What is it about "The Nutcracker" that makes it such a holiday tradition?
"I don't think that I would have the Christmas spirit that I do" without the ballet, said Heather Hill of Albany's Legacy Ballet company, which stages its annual "Nutcracker" beginning tonight and continuing through the weekend at Linn-Benton Community College. "It feels like a gift to the audience."
"It just makes Christmas Christmas," said Shelly Svoboda of the Regional School of Ballet, which stages its annual "Nutcracker" Friday and Saturday at Corvallis High School. "It wouldn't be Christmas without it."
Both Hill and Svoboda have the experience to back up their statements: Svoboda has been staging "Nutcracker" productions for nearly three decades now. Hill's Legacy Ballet company has been producing "Nutcracker" performance since 2012.
Both choreographers say one of the pleasures of working with "The Nutcracker" year after year is watching young dancers grow up from the smallest roles into the biggest that the show has to offer. "To see them go from little mice and now they're dancing Clara, that's very rewarding," Hill said.
"Nutcracker" fans may well want to see both productions this weekend. Here's a bit of detail about both shows:
This year's Legacy production includes a male dancer, Brenden Murray, as the cavalier, a partner to the Sugar Plum Fairy.
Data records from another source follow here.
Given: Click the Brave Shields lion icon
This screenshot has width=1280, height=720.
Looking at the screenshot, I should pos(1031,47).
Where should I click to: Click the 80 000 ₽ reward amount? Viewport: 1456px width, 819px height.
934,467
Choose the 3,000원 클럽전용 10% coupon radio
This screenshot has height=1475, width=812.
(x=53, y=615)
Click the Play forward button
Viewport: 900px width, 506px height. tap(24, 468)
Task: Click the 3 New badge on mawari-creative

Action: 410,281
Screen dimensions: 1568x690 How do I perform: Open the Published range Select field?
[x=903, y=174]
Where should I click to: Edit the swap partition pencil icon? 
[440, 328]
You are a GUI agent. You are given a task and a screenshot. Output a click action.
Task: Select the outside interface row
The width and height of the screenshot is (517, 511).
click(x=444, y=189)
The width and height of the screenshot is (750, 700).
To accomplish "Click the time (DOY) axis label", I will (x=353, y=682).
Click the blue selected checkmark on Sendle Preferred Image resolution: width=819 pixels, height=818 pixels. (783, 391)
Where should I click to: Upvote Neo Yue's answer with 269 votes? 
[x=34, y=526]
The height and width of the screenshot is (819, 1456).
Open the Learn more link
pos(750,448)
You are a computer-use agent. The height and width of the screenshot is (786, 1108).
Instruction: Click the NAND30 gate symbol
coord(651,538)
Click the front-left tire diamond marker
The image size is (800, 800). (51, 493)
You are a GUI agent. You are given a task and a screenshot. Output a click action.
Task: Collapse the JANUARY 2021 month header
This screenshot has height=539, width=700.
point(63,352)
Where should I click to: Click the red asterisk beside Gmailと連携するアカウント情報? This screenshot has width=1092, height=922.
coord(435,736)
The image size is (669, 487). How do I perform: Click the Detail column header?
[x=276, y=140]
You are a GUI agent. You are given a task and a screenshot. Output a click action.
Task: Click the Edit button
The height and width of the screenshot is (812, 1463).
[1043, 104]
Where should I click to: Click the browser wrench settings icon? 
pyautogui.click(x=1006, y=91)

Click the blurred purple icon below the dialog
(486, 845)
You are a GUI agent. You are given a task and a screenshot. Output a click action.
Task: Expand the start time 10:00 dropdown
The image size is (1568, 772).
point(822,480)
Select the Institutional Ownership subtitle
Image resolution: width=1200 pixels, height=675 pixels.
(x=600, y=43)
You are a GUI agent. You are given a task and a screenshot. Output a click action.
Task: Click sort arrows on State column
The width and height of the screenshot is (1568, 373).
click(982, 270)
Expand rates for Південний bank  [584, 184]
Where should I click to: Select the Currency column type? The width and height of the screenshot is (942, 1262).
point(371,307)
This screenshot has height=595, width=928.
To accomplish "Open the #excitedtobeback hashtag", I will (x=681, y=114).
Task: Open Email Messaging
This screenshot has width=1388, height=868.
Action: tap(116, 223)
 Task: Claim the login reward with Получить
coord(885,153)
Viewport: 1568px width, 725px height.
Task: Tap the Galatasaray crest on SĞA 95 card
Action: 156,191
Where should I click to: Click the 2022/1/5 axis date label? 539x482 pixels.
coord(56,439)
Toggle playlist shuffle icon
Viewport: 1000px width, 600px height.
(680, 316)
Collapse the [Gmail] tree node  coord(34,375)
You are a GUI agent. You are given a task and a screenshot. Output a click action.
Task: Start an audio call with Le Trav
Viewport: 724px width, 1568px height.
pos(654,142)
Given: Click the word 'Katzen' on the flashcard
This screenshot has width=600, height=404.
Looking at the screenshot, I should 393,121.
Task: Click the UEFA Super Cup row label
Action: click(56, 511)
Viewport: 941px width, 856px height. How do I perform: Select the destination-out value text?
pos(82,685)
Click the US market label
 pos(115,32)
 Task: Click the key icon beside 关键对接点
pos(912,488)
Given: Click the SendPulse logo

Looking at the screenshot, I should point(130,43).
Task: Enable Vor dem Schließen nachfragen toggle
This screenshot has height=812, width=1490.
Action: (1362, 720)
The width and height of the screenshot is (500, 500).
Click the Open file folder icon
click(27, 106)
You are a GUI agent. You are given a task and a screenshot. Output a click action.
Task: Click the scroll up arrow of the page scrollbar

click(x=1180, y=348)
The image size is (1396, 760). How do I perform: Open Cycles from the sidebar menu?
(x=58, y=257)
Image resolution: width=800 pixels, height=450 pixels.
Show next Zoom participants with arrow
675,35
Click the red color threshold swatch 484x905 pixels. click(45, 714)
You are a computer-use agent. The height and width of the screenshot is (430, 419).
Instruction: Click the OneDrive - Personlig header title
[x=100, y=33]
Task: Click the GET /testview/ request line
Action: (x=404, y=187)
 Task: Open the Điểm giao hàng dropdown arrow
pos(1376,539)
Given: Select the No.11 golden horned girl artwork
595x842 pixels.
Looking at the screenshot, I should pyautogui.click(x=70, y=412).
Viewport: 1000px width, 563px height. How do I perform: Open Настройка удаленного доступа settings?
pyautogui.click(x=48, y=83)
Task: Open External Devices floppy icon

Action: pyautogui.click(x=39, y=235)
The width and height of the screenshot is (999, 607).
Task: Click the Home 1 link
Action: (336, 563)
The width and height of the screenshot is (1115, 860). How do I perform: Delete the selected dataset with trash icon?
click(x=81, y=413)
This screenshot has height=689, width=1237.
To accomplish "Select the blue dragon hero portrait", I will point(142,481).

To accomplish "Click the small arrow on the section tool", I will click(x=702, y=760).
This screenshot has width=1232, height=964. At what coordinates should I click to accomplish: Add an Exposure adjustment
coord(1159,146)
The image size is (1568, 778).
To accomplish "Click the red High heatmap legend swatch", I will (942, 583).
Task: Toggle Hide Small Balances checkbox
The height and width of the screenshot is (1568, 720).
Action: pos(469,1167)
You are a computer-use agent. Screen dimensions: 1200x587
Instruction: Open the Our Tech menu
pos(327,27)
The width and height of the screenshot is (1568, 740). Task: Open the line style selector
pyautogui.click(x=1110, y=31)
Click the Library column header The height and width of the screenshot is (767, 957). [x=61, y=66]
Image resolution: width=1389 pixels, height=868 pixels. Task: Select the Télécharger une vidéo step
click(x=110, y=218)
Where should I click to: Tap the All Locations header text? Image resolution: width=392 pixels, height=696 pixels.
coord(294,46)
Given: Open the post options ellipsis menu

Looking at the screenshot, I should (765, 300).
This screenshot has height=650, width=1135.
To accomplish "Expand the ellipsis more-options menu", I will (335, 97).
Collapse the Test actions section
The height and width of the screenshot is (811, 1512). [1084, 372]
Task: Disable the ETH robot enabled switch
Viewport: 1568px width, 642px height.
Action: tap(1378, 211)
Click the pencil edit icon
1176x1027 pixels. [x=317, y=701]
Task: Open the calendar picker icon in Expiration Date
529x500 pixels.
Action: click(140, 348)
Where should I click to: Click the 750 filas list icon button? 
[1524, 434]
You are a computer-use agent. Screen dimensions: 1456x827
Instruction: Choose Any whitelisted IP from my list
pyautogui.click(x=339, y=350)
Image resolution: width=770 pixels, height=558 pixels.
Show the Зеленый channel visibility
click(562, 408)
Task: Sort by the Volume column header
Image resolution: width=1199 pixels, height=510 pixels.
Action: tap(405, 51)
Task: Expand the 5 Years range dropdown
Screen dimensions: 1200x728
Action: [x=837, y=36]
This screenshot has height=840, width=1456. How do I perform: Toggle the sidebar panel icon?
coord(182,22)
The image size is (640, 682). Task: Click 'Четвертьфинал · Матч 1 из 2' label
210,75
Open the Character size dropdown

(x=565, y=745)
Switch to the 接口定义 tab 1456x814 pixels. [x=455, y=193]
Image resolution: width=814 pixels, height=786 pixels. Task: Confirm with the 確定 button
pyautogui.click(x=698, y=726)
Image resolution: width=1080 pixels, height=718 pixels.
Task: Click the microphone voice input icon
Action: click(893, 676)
Hill said Murray is active in the New York City dance scene but is home in the mid-valley for a time and so was able to join the Legacy cast.
Having Murray in the cast allows the addition of a couple of dance scenes that otherwise frequently get trimmed, Hill said.
This year's production at LBCC also includes new lighting effects and one big special effect: Thanks to the addition of a snow cradle at the Russell Tripp Performance Center, audiences will witness "snow" when it's called for in the ballet.
Hill said $1 from each ticket sold will be donated to FISH of Albany, a nonprofit that helps supply food and other emergency services. In addition, proceeds from concession sales will be donated to FISH. Last year's contribution added up to about $2,000, she said.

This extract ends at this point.